--- start of Task input ---

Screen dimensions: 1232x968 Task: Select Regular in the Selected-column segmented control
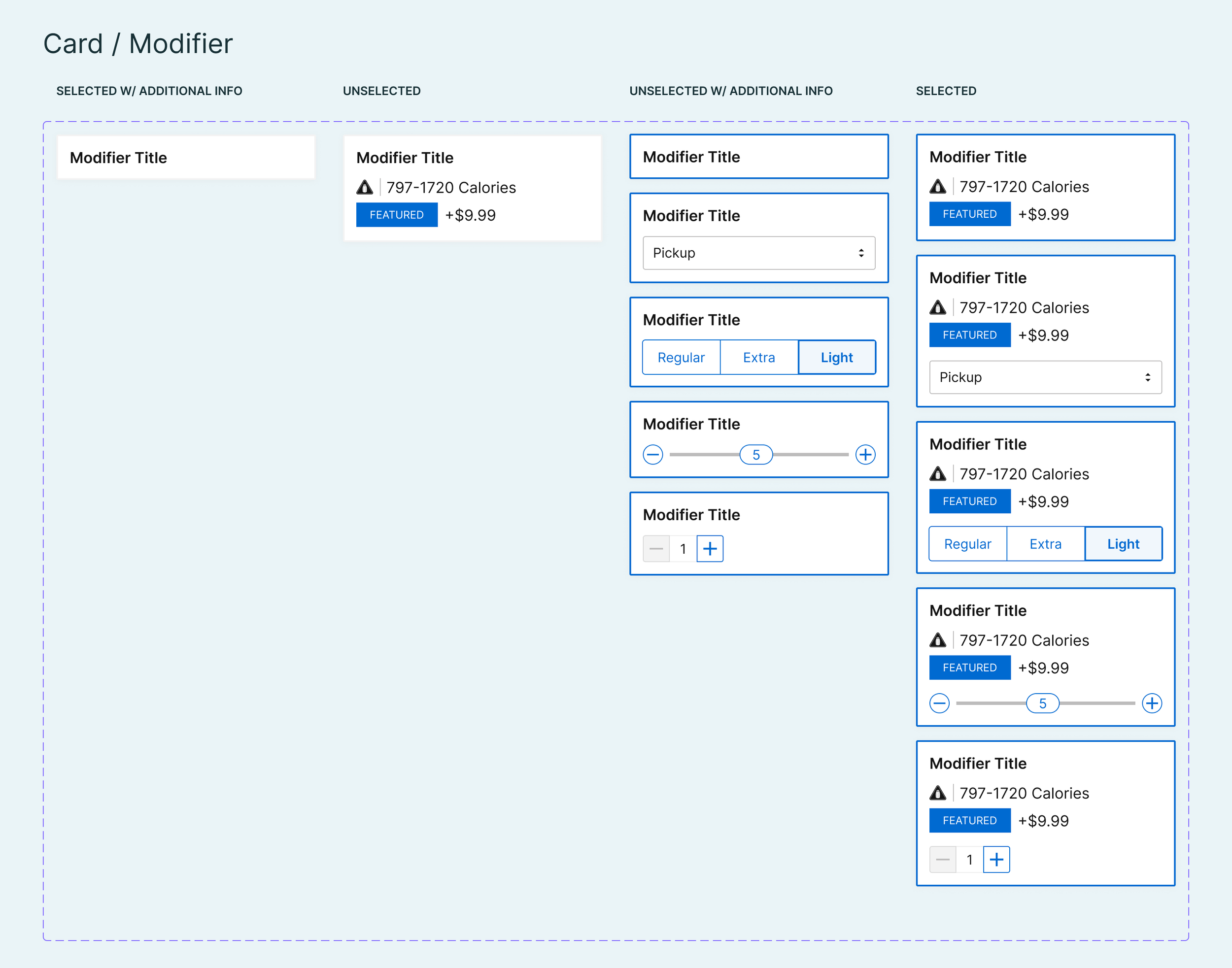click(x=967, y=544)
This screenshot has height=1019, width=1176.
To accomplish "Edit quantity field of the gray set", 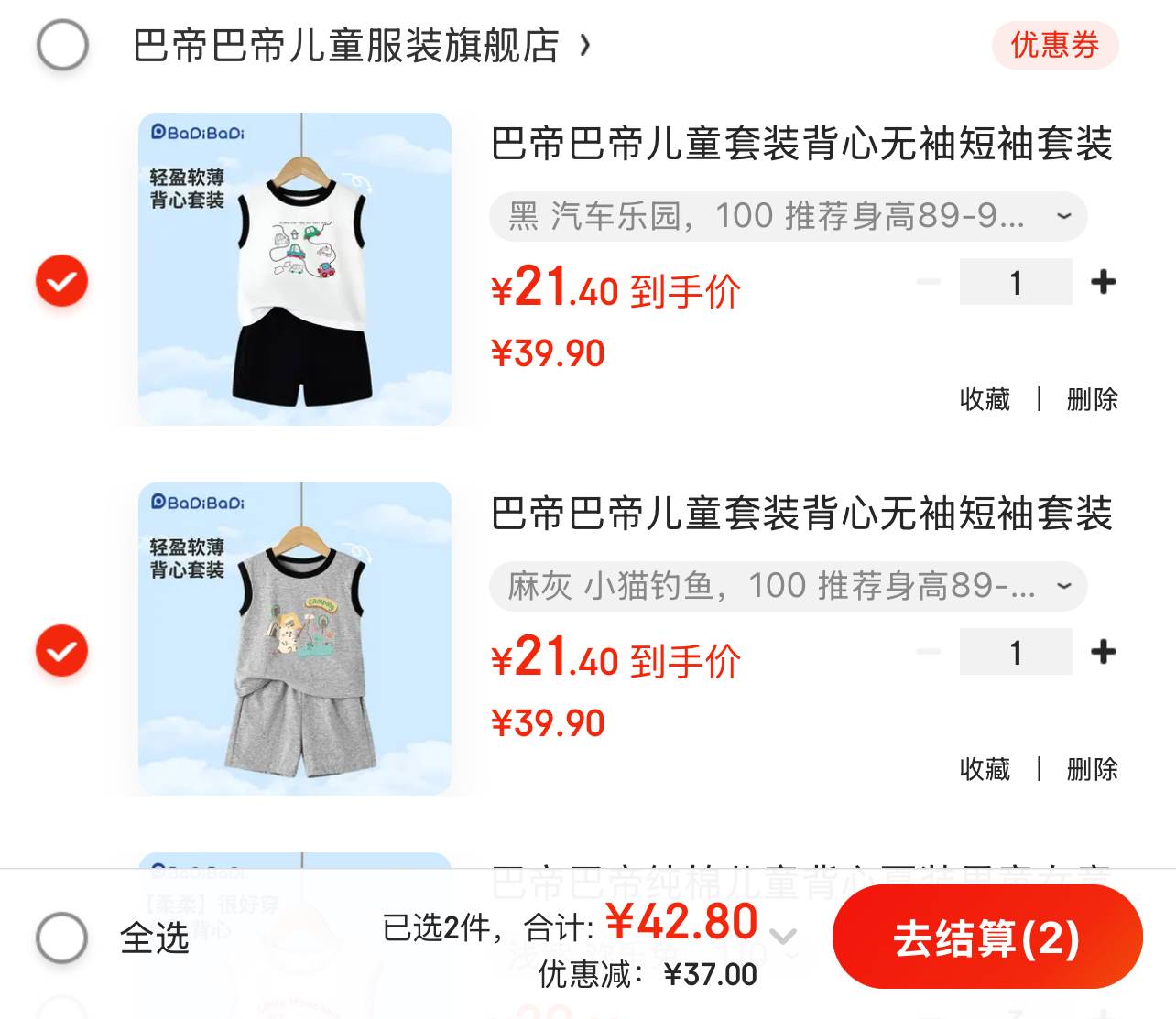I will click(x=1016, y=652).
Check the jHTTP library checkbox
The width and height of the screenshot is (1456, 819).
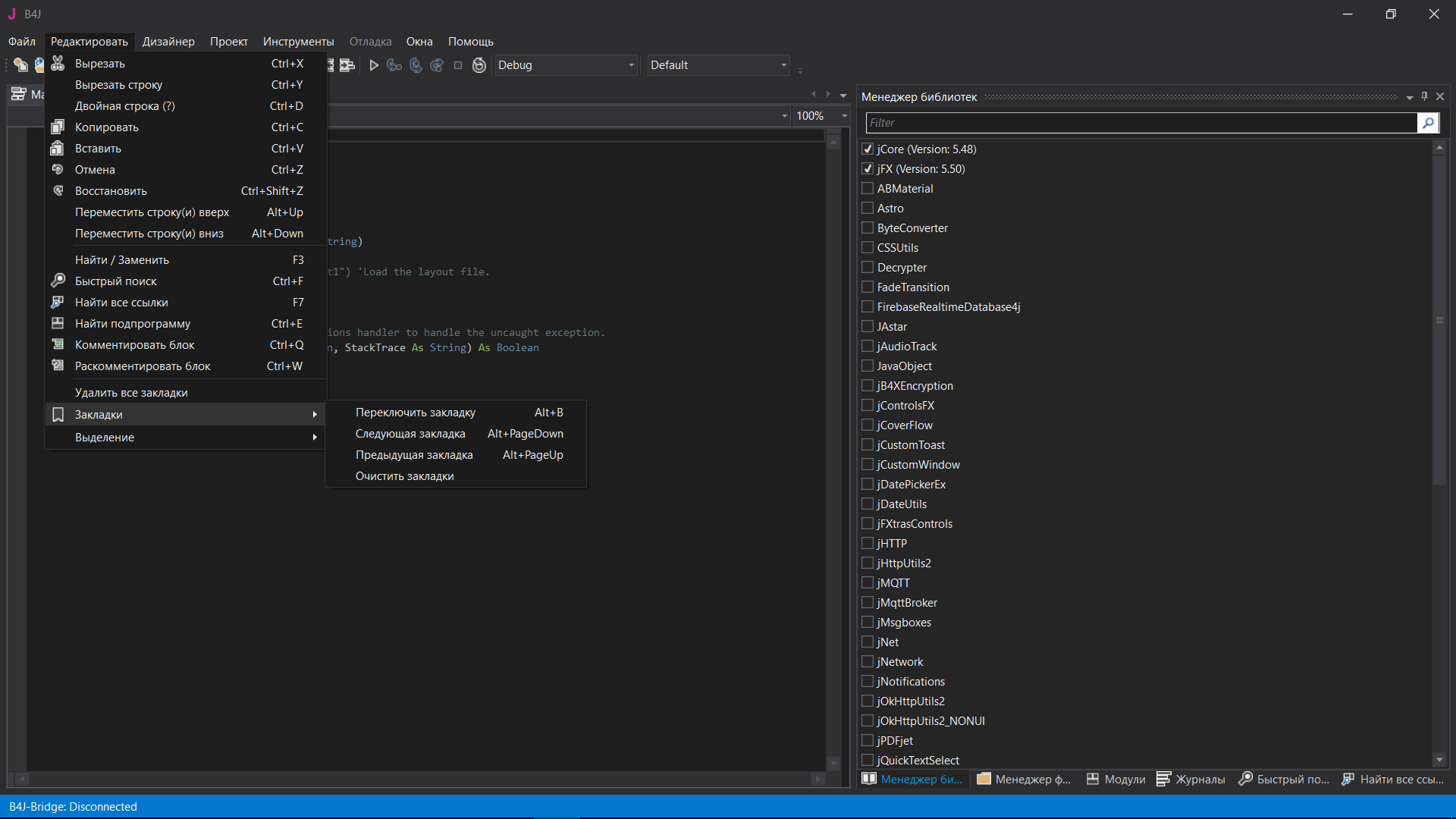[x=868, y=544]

--- end of Task input ---

**What you are asked to do:** Lay out the lines of the listing as a JSON list of strings, one string per line, starting with the line that contains "Check the jHTTP library checkbox" and going on through the end of the listing. Skip blank lines, and leave the pictures out.

**Written reply:**
[
  "Check the jHTTP library checkbox",
  "The width and height of the screenshot is (1456, 819).",
  "[x=868, y=544]"
]